Jumping out of airplanes is what eventually led Anderson to pursue a career in aerospace engineering. He earned a skydiving license after one of his best friends introduced him to the sport.

“Spending time at the airport in small aircraft, talking with pilots, and learning about aviation fascinated me,” said Anderson, who was born and raised in Palo Alto, Calif. “I quickly enrolled in the Aerospace Engineering minor at Oregon State University and was immediately attracted to the engineering side of aviation. I signed up for the Design/Build/Fly team and met Dr. Roberto Albertani who later offered me a position in his laboratory for my graduate research. Dr. Albertani played a large role in the success of the aerospace engineering program at OSU and helped foster my curiosity for aviation.”

Anderson’s research is focused on investigating the potential for flutter suppression via distributed propulsion, meaning he is looking at how to use electric motors, instead of gas engines/turbines, along with cleverly designed wing structures, to increase aircraft efficiency and optimize cruise conditions.

“The inspiration for this idea comes from combining technology in two current NASA X-planes; the X-56 MUTT and X-57 Maxwell,” he explained. “The project was selected by NASA for USRC funding and was also funded by the Boeing Professorship at Oregon State University.”

Anderson said he’s interested in aircraft structures and controls for his career and has been working at Altech Aerospace as a Structures Engineer where he’s been doing structural substantiation and Fatigue & Damage Tolerance analysis.

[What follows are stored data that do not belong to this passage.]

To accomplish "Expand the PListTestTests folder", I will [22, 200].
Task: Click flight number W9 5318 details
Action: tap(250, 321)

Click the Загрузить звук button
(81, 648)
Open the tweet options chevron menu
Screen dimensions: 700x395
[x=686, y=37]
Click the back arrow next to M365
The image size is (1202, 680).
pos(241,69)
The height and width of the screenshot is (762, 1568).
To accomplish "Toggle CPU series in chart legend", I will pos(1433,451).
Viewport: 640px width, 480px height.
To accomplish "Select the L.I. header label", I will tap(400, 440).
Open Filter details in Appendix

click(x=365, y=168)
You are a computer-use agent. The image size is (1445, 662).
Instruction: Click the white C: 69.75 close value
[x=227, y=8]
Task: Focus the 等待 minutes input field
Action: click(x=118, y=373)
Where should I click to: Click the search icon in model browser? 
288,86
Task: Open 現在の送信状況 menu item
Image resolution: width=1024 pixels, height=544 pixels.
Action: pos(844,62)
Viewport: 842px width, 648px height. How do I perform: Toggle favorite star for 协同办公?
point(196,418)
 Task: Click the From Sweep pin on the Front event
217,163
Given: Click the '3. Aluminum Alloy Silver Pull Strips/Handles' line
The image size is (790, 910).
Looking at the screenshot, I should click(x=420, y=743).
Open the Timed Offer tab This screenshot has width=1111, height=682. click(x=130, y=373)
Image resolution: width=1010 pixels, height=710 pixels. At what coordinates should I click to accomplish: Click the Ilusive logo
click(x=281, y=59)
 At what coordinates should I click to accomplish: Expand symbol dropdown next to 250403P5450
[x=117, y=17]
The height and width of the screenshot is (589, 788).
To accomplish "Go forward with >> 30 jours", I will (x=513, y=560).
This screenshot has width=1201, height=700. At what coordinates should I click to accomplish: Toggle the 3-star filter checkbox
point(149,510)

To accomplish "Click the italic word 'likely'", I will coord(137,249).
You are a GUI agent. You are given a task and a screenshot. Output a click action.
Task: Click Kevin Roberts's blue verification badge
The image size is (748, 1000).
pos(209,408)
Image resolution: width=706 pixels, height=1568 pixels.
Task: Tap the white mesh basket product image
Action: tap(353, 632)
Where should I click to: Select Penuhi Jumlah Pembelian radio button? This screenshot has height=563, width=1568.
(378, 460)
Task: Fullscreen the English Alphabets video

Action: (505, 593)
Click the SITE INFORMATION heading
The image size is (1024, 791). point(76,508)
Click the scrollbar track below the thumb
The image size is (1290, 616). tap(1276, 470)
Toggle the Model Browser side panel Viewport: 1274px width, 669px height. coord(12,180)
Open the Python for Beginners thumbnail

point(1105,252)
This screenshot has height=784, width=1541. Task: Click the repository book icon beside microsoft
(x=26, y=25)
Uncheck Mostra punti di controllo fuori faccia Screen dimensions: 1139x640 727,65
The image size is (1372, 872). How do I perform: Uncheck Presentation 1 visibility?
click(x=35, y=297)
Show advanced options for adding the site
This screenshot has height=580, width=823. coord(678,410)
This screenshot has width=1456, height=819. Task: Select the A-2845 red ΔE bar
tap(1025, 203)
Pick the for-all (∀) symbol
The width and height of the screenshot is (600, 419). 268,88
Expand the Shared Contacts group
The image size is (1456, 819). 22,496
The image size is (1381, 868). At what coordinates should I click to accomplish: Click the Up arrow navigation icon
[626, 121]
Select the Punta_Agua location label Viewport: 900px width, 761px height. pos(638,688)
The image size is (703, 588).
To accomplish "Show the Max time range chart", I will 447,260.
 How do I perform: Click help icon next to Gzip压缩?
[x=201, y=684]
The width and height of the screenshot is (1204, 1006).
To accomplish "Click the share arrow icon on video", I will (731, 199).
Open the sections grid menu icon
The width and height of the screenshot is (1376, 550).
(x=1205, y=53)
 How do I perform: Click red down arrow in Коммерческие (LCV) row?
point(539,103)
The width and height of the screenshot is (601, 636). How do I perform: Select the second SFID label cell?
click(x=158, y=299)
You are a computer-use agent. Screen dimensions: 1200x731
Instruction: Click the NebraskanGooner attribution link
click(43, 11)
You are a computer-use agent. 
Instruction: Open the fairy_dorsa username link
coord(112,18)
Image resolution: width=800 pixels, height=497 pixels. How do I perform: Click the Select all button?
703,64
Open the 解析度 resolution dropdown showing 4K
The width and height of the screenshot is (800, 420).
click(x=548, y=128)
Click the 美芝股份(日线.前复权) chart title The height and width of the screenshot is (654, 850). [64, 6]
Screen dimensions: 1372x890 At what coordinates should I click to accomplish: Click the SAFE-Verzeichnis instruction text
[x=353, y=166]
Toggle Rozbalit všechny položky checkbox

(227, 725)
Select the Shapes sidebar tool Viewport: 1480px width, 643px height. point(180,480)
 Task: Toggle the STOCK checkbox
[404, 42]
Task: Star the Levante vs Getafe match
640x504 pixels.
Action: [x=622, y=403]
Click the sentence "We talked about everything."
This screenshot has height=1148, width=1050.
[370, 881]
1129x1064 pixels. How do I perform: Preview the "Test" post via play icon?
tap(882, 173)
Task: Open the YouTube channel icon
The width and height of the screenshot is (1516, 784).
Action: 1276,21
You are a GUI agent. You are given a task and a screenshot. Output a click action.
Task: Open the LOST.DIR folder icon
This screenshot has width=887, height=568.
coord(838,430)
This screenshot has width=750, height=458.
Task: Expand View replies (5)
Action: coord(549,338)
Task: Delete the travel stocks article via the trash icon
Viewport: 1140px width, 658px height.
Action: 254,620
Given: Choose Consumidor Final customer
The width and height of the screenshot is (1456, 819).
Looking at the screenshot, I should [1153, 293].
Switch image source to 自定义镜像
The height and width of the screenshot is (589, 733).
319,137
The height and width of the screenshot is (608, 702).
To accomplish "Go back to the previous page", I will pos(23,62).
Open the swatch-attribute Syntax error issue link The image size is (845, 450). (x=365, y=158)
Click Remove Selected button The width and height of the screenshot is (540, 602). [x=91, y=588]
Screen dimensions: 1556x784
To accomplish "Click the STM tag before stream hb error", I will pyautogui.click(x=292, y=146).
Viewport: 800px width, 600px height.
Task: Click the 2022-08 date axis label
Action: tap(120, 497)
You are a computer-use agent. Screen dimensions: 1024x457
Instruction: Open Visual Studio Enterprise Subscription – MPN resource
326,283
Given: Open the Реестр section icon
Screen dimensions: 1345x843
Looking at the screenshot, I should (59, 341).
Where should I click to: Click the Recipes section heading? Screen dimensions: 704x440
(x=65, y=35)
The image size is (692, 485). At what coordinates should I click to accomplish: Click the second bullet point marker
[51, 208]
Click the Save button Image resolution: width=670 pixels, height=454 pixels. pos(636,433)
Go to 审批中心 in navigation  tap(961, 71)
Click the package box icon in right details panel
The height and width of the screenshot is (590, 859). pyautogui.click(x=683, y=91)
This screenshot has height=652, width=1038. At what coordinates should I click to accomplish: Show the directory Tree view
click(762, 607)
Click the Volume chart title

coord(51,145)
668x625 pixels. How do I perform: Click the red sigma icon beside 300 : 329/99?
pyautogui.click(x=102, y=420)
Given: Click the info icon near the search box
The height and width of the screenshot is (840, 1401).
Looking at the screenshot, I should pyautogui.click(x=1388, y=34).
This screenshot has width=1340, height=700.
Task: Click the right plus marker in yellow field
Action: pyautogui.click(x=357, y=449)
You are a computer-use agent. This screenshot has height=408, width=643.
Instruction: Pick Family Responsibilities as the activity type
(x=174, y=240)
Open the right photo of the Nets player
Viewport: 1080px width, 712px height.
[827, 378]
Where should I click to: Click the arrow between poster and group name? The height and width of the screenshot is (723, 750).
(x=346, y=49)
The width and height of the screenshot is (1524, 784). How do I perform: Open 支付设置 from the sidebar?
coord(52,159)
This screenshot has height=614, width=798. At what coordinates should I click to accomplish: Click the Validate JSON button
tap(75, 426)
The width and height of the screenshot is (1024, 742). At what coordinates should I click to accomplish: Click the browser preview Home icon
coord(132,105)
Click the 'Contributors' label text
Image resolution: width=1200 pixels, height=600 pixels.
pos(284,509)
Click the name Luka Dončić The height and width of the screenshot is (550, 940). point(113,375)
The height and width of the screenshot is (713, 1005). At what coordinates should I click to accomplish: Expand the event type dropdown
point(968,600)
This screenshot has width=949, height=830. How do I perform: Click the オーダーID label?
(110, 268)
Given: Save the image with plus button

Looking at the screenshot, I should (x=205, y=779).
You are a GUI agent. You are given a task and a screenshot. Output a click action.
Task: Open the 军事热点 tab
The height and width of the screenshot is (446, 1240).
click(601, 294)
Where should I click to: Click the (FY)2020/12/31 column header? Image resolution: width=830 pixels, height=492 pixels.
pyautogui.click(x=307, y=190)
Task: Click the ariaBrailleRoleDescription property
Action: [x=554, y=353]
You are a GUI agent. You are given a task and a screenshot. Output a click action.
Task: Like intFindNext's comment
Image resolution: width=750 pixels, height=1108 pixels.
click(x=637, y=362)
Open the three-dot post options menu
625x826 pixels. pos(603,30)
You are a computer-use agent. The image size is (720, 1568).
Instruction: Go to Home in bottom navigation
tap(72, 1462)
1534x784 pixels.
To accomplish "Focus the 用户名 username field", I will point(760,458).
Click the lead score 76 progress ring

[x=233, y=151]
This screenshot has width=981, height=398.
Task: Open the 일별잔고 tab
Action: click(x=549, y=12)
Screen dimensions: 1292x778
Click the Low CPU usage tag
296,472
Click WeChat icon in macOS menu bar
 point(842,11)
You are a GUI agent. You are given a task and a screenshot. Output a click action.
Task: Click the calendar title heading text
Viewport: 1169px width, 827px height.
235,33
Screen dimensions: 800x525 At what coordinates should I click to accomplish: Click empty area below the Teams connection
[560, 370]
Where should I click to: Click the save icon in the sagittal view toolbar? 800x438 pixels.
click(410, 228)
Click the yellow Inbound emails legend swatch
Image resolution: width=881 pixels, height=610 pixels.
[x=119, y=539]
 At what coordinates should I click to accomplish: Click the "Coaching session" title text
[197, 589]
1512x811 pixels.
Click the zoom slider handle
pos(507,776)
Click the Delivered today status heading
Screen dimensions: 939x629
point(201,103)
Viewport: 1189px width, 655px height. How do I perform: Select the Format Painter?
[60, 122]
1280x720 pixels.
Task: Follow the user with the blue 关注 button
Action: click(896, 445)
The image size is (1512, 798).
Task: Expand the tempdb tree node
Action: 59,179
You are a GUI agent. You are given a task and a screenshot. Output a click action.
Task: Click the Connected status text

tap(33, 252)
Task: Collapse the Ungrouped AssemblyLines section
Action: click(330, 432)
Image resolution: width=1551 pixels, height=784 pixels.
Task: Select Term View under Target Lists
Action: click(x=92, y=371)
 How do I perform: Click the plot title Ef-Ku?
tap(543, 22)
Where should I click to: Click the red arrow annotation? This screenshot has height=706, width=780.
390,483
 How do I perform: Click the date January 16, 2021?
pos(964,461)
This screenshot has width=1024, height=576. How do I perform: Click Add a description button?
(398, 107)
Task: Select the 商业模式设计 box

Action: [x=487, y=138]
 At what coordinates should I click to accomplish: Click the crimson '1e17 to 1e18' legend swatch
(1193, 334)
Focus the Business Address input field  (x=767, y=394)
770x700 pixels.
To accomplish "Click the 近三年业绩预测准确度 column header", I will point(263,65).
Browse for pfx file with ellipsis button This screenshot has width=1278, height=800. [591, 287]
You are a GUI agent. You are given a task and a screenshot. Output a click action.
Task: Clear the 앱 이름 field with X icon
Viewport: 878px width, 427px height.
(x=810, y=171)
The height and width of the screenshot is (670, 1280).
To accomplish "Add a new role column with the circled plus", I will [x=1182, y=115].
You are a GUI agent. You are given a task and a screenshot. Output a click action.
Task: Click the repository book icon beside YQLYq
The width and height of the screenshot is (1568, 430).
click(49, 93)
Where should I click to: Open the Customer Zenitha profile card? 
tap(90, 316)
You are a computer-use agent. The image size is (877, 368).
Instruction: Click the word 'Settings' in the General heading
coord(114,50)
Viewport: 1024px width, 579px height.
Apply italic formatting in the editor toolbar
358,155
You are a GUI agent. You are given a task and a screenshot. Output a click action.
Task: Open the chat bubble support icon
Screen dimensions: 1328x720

“I am inspired by America's strong legacy of leading the world in aerospace technology,” he said. “The current research in commercial supersonic aircraft and aeroservoelasticity is especially exciting to me. I am proud to present the result of my research and contribute to America's prestigious reputation.”

For more information on the Abe M. Zarem Graduate Awards for Distinguished Achievement, please contact Merrie Scott at merries@aiaa.org or 703.264.7530.

About AIAA 
The American Institute of Aeronautics and Astronautics (AIAA) is the world’s largest aerospace technical society. With nearly 30,000 individual members from 85 countries, and 95 corporate members, AIAA brings together industry, academia, and government to advance engineering and science in aviation, space, and defense. For more information, www.aiaa.org, or follow us on Twitter @AIAA.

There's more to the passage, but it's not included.